ResolutionAll-High FPSOptimized FPS
1080p1337
1440p822
4K513
💡 Dead Space (Remake): Frostbite engine, no ray tracing - VRAM-hungry on Ultra textures; on 8GB cards keep them at High.
🚀 Biggest free win: enable FSR (Balanced) — about +55% FPS for a small sharpness trade.
Recommended settings
Upscaling — FSRBalanced+55% FPS
Dead Space supports DLSS (RTX) and AMD FSR. The biggest single FPS gain on offer — turn it on before lowering anything else; modern Quality mode looks close to native.
Volumetric QualityLow+12% FPS
The thick atmospheric fog and god-rays that give the Ishimura its dread. Expensive — High looks almost identical to Ultra while running noticeably faster.
Shadow QualityLow+11% FPS
Shadow resolution and draw distance. The flickering, dynamic lighting is core to the horror, but Ultra is a heavy step over High for little visible gain.
Screen Space ReflectionsLow+10% FPS
Reflections on the ship’s wet floors and metal panels. One of the first things to lower — the drop is hard to notice in motion.
Lighting QualityLow+9% FPS
How detailed and far-reaching the dynamic lights are. It defines the look of the game, so drop this last among the heavy settings.
Ambient OcclusionLow+7% FPS
Soft contact shadows where surfaces meet. Cheap-ish and subtle — Medium is a fine saving on weaker cards.
Particle / Effects QualityLow+6% FPS
Sparks, blood and the gory dismemberment effects. Drops most during intense fights — exactly when you want the frames back.
TessellationOff+5% FPS
Adds real geometric depth to surfaces and the Necromorphs’ torn flesh.
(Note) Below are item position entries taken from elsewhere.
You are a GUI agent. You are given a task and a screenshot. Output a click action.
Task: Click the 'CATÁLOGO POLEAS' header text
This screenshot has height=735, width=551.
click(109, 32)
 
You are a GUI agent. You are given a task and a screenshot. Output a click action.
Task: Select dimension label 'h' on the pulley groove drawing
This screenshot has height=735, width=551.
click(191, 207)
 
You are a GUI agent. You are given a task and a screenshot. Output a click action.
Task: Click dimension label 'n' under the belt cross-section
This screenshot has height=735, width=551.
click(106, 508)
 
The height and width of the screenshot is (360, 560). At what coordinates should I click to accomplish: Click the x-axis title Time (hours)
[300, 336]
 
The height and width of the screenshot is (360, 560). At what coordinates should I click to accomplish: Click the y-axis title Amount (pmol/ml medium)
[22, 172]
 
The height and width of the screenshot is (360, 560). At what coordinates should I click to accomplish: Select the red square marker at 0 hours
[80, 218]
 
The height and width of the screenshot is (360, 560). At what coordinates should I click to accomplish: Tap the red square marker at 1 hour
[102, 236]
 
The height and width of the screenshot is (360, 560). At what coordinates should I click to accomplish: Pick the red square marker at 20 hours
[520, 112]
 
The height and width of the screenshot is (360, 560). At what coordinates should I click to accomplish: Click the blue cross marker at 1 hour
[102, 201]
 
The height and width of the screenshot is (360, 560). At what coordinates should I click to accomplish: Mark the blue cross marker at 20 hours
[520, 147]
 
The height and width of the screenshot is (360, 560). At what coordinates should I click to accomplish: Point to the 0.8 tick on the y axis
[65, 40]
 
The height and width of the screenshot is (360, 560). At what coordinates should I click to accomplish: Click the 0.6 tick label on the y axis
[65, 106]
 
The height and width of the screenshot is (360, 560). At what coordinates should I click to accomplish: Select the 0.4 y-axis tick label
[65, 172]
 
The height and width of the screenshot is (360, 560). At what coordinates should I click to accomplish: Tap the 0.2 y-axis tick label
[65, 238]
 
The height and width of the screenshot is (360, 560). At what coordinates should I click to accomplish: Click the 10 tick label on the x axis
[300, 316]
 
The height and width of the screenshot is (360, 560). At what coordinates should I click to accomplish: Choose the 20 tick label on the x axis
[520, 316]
Turning it off is an easy gain with only a minor close-up softness.
Motion Blur / Film Grain / Chromatic AberrationOff+2% FPS
Barely touches FPS and pure preference — many players switch these off for a cleaner, sharper picture.
Texture QualityUltra-1% FPS
Surface sharpness — nearly free if it fits your VRAM. Ultra can exceed 8GB; on 8GB cards keep it at High to avoid stutter.
Anisotropic Filtering16xbaseline
Keeps floor and wall textures sharp at glancing angles. Effectively free — leave it at 16x.

⚡ Fine-tune this for your exact CPU & target FPS →

Dead Space (Remake) on other GPUs
Other games on the NVIDIA GTX 660 (2GB)
Frequently asked

What FPS does the NVIDIA GTX 660 (2GB) get in Dead Space (Remake)?

With FrameCoach's optimized balanced settings, the NVIDIA GTX 660 (2GB) averages around 37 FPS at 1080p in Dead Space (Remake) — up from about 13 FPS with everything on High.

Can the NVIDIA GTX 660 (2GB) run Dead Space (Remake) at 1440p?

At 1440p with optimized settings, the NVIDIA GTX 660 (2GB) averages roughly 22 FPS in Dead Space (Remake); turn on upscaling or aim for a locked 60 for the best feel.

What are the best Dead Space (Remake) settings for the NVIDIA GTX 660 (2GB)?

Turn on FSR (Balanced), keep ray tracing off for maximum FPS, and ease the heaviest options like Volumetric Quality and Shadow Quality down a notch. The full per-setting breakdown is above.

FPS figures are estimates from a generalized model (hardware tier × game load × per-setting weights), not live benchmarks — real performance varies by scene, drivers and game version.